Carbon monoxide is an odourless and colourless gas that, when inhaled, is harmful to human beings because it displaces oxygen. Inhalation leads to loss of consciousness, suffocation and death.
"There was a room... where most of the workers were sleeping... which had only a single space for ventilation. The maximum number of workers rescued was from the third floor. Due to the burning of materials present in the building CO was formed," the NDRF Deputy Commander added.
According to Atul Garg, Director of Delhi Fire Service, the building that burned down also did not have the necessary clearances and fire safety equipment.

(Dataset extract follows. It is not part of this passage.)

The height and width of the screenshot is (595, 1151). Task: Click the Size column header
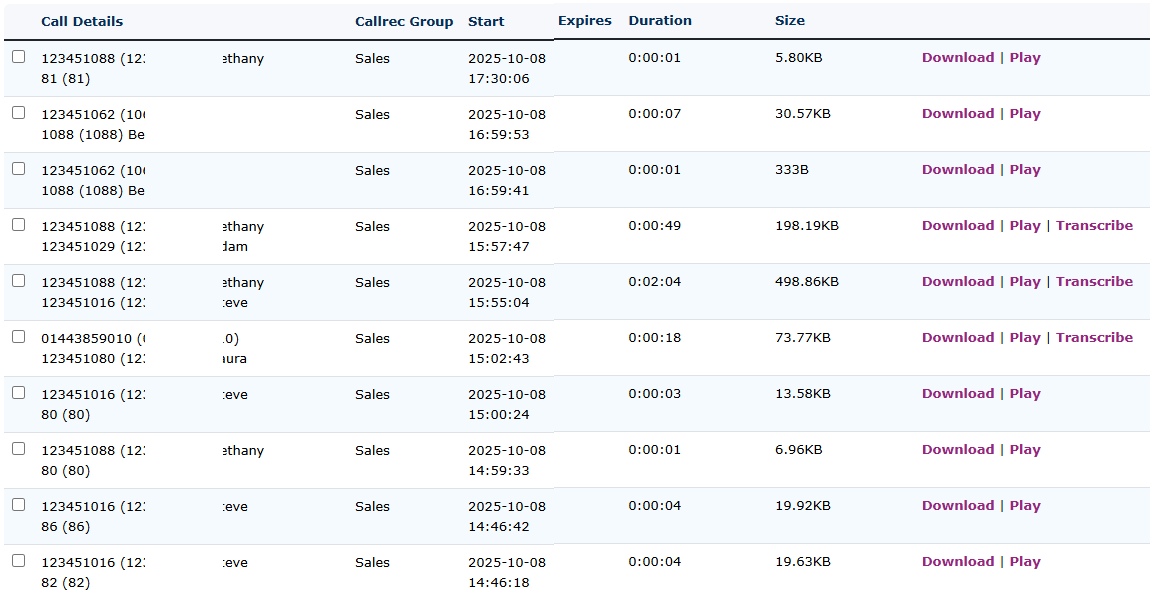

The massive fire, in the Anaj Mandi area of the national capital, was reported at 5.22 am. Thirty-five fire trucks were rushed to the area but narrow lanes and crowded buildings made it difficult for emergency personnel to reach the blaze in time.
Experts say factories and small manufacturing units that are set up, often illegally, in old and overcrowded quarters of big cities and towns; the cost of land is relatively cheaper.
Such units often also serve as sleeping quarters for labourers who often migrate from villages and small towns in hope of jobs in the big city and try to save money by sleeping overnight at their workplaces.
Like several others in the neighbourhood the building that burned down housed illegal factories and workshops. Mohammad Masih, who owns the adjacent building, told NDTV that the brothers who owned the building had rented it out for workshops - bags, printing paper and plastic were manufactured there and hundreds of labourers lived in the building.
A first information report (FIR) has been registered against the two brothers, one of whom - Rehan - has been arrested by Delhi Police and the other has been taken in custody.
Sunday's fire is the worse Delhi has seen since the Uphaar Cinema tragedy in 1997 which killed 59 people. In January last year a similar incident - a fire broke out in an illegal fireworks factory in northwest Delhi - killed 17 people and injured two others.
Delhi Chief Minister Arvind Kejriwal, who visited the site of the fire on Sunday afternoon, has announced an inquiry into the accident; the report is to be submitted within a week. Mr Kejriwal also announced compensation of Rs 10 lakh to the families of those who died and Rs 1 lakh to each of those injured.
Prime Minister Narendra Modi also tweeted condolences, as did President Ram Nath Kovind, Home Minister Amit Shah and Congress leaders Rahul Gandhi and Sonia Gandhi. The Prime Minister, who called the fire a "horrific", announced compensation from the Prime Minister's National Relief Fund.